The lawsuit is believed to be the first federal case since the U.S. Supreme Court ruled on June 26 that the U.S. government must recognize same-sex marriages in states where it is legal.
Kane, a Democrat who supports same-sex marriage, announced her decision at a press conference in the National Constitution Center in historic Philadelphia.
“I cannot ethically defend Pennsylvania’s version of DOMA,” Kane said, referring to the federal Defense of Marriage Act, overturned by the high court last month.
“It is now the time here in Pennsylvania to end another form of discrimination,” Kane said to a crowd of about 200 supporters gathered at conference, many carrying signs reading “Out for Freedom” and cheering her decision.

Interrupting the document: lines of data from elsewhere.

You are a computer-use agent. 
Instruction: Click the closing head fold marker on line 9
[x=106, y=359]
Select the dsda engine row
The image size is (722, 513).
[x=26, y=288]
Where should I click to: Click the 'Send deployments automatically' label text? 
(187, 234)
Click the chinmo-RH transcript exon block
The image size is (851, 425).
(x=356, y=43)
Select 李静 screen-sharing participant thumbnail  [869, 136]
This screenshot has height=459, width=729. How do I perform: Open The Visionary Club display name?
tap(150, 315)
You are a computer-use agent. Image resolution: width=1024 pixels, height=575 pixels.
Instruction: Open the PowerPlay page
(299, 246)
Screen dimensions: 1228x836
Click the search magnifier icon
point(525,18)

“We are the land of the free and the home of the brave and I want to start acting like that,” she said.
By declining to defend the state, Kane effectively tosses the issue to Governor Tom Corbett, who can decide to appoint another state lawyer to the task.
Kane and Corbett, a Republican who opposes gay marriage, are both named in the federal lawsuit that was filed in Harrisburg this week.
The ACLU sued on behalf of 23 people, including potential marriage candidates whose unions would not be recognized under current Pennsylvania law.
Among the plaintiffs is Helena Miller, a Jewish teacher from Philadephia. She wants Pennsylvania to recognize her marriage to Dara Raspberry and to declare both women legal parents of their baby daughter.
The lawsuit asks the court to allow the plaintiffs and all other same-sex couples the right to marry in Pennsylvania, and also asks that the marriages of same-sex couples validly obtained in other states be recognized by the state.